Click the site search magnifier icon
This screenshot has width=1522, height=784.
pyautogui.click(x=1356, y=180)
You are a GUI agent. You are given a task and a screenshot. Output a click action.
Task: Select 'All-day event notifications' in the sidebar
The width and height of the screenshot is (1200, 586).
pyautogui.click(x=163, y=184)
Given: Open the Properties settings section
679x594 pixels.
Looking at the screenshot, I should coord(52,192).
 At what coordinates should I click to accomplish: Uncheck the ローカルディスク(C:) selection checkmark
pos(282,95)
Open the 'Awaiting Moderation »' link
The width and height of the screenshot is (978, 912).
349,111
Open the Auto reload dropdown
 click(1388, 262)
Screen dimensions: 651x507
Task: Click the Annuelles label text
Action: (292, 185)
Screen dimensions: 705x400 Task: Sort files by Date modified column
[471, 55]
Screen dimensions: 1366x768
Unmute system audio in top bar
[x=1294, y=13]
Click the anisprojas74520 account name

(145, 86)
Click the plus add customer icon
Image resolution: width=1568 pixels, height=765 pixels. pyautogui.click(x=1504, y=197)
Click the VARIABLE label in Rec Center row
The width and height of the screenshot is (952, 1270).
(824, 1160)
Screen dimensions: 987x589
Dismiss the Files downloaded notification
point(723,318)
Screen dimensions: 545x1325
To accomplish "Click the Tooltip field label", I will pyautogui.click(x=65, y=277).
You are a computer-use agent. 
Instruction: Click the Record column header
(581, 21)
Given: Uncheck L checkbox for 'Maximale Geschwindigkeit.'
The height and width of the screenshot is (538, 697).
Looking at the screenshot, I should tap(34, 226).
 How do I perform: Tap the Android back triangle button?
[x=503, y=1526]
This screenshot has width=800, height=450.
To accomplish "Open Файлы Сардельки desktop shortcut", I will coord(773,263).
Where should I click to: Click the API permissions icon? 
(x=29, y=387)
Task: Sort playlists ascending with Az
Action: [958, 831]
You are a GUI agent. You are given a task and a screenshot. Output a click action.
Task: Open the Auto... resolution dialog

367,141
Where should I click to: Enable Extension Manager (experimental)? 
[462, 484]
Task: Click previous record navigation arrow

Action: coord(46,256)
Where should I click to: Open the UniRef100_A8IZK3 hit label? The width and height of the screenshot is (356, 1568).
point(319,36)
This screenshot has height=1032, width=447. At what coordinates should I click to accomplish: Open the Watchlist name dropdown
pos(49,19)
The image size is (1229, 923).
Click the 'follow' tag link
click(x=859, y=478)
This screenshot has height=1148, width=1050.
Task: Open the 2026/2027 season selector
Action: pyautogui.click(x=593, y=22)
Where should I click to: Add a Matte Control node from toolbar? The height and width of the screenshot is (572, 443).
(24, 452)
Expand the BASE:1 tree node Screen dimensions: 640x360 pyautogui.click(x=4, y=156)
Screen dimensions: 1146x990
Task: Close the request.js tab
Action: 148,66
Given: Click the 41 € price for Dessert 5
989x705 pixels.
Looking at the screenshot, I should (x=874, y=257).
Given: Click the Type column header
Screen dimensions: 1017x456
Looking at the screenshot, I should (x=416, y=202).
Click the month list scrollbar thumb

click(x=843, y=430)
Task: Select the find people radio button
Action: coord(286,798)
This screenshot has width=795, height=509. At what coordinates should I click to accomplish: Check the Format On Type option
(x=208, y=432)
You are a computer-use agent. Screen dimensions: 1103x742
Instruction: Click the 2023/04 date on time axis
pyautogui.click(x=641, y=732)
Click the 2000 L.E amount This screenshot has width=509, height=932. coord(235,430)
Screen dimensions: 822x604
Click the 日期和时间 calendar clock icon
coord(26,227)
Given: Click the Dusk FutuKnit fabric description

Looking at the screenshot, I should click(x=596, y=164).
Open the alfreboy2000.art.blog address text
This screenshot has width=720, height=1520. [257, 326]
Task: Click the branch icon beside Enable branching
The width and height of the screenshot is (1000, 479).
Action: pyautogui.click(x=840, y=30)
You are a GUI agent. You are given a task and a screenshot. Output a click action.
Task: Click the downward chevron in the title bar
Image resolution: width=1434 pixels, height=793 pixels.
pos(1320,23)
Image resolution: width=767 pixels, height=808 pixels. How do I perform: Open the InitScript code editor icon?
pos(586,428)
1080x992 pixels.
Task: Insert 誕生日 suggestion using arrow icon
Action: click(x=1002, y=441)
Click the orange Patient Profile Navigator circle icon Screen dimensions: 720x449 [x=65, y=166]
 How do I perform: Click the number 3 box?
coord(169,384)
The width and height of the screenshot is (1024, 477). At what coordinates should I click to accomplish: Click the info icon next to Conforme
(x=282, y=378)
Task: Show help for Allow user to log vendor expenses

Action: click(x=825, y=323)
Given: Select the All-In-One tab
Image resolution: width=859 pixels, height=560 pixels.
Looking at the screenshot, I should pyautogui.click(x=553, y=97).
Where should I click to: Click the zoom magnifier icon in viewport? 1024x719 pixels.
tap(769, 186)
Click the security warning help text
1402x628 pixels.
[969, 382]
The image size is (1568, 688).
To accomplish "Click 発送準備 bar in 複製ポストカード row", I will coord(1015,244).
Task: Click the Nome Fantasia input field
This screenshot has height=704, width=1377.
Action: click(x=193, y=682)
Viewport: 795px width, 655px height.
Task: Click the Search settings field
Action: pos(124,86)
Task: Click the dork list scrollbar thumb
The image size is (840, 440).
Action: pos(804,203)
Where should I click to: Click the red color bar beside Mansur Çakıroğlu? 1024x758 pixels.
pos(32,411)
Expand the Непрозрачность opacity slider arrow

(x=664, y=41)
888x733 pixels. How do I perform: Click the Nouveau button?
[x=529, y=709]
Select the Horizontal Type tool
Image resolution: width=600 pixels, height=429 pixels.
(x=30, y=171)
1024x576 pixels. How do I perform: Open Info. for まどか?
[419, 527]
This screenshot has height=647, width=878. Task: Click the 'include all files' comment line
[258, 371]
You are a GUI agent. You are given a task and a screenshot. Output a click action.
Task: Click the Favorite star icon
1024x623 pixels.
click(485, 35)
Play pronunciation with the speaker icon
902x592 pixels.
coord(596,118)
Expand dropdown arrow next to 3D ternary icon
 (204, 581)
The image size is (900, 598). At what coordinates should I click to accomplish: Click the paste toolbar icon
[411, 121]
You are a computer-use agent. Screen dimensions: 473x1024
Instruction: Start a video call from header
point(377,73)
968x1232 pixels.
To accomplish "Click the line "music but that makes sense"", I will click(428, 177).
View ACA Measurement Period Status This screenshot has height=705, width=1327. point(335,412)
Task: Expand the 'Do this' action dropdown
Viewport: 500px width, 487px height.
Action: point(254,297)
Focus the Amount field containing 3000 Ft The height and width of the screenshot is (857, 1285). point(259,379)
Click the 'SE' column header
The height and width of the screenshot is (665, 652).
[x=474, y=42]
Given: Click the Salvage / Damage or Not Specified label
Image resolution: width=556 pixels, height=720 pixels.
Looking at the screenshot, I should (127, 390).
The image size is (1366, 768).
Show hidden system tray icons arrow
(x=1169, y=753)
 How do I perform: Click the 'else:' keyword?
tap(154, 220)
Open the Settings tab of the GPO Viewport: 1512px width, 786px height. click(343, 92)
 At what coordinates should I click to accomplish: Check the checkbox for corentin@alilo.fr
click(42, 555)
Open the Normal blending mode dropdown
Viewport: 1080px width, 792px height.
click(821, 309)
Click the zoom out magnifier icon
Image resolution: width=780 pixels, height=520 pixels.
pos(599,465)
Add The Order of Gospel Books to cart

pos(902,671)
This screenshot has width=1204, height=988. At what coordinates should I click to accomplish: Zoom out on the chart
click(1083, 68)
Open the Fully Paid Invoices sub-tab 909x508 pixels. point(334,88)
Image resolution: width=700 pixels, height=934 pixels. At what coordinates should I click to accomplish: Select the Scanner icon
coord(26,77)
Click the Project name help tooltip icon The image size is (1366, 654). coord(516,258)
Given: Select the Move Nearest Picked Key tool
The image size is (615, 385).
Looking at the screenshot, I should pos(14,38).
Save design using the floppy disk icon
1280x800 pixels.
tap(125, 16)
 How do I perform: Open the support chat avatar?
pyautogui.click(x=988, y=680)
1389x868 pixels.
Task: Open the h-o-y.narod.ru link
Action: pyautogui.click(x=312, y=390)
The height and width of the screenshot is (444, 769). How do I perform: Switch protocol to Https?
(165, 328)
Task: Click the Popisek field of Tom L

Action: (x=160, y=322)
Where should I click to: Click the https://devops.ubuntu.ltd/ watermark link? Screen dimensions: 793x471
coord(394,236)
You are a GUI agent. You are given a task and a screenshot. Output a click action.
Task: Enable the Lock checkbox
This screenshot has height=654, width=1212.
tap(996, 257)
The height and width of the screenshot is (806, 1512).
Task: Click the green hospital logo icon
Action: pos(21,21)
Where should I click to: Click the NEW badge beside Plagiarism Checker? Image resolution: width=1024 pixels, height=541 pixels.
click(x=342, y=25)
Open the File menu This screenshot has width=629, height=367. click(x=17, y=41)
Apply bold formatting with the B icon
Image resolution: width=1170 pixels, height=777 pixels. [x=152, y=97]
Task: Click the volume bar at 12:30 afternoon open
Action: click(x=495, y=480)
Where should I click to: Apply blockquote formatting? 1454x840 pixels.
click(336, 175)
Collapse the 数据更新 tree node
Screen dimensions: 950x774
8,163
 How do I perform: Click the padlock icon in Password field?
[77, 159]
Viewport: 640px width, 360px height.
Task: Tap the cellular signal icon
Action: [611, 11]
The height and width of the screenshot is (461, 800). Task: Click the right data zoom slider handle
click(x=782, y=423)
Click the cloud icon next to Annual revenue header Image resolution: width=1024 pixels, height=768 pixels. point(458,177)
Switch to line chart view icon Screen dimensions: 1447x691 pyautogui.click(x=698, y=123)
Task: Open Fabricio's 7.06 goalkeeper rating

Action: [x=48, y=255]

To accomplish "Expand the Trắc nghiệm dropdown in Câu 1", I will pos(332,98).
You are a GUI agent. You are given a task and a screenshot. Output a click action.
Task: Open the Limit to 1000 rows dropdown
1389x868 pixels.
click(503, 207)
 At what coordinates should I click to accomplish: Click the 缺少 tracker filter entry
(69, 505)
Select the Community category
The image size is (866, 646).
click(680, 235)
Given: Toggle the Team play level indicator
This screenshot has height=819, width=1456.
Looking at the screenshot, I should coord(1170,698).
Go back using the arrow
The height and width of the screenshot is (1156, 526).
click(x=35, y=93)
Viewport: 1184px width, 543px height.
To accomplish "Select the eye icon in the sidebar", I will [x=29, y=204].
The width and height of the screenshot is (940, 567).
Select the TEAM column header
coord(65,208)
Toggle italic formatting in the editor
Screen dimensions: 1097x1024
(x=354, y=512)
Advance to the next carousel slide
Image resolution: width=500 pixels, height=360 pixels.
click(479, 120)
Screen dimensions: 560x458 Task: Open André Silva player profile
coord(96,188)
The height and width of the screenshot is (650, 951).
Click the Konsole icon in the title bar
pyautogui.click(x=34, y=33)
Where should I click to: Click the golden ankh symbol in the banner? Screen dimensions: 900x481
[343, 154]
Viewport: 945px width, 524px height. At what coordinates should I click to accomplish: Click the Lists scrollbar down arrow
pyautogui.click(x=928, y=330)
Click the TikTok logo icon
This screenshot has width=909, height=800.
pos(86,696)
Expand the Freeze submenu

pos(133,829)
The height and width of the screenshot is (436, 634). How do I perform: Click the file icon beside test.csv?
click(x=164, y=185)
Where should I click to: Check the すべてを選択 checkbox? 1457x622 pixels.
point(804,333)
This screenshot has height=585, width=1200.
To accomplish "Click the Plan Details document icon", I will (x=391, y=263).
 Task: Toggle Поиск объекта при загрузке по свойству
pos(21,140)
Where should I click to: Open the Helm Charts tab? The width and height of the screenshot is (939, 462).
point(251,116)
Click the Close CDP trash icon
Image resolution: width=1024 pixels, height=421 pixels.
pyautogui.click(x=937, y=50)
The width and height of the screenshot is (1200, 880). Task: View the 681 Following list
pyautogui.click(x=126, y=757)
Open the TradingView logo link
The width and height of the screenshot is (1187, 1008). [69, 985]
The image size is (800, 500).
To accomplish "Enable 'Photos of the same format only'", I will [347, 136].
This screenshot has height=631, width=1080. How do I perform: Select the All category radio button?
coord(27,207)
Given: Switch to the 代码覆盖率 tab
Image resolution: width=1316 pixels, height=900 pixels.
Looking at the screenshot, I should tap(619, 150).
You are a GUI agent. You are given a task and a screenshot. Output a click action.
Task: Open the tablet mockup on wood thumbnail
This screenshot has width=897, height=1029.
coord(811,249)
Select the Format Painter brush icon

= = = = = = =

**What you need to do**:
Print, without alteration, only the lines above between the one holding "Screen dimensions: 950x774" and the one holding "Given: Toggle the Team play level indicator", inclusive.

**Response for this exercise**:
Screen dimensions: 950x774
8,163
 How do I perform: Click the padlock icon in Password field?
[77, 159]
Viewport: 640px width, 360px height.
Task: Tap the cellular signal icon
Action: [611, 11]
The height and width of the screenshot is (461, 800). Task: Click the right data zoom slider handle
click(x=782, y=423)
Click the cloud icon next to Annual revenue header Image resolution: width=1024 pixels, height=768 pixels. point(458,177)
Switch to line chart view icon Screen dimensions: 1447x691 pyautogui.click(x=698, y=123)
Task: Open Fabricio's 7.06 goalkeeper rating

Action: [x=48, y=255]

To accomplish "Expand the Trắc nghiệm dropdown in Câu 1", I will pos(332,98).
You are a GUI agent. You are given a task and a screenshot. Output a click action.
Task: Open the Limit to 1000 rows dropdown
1389x868 pixels.
click(503, 207)
 At what coordinates should I click to accomplish: Click the 缺少 tracker filter entry
(69, 505)
Select the Community category
The image size is (866, 646).
click(680, 235)
Given: Toggle the Team play level indicator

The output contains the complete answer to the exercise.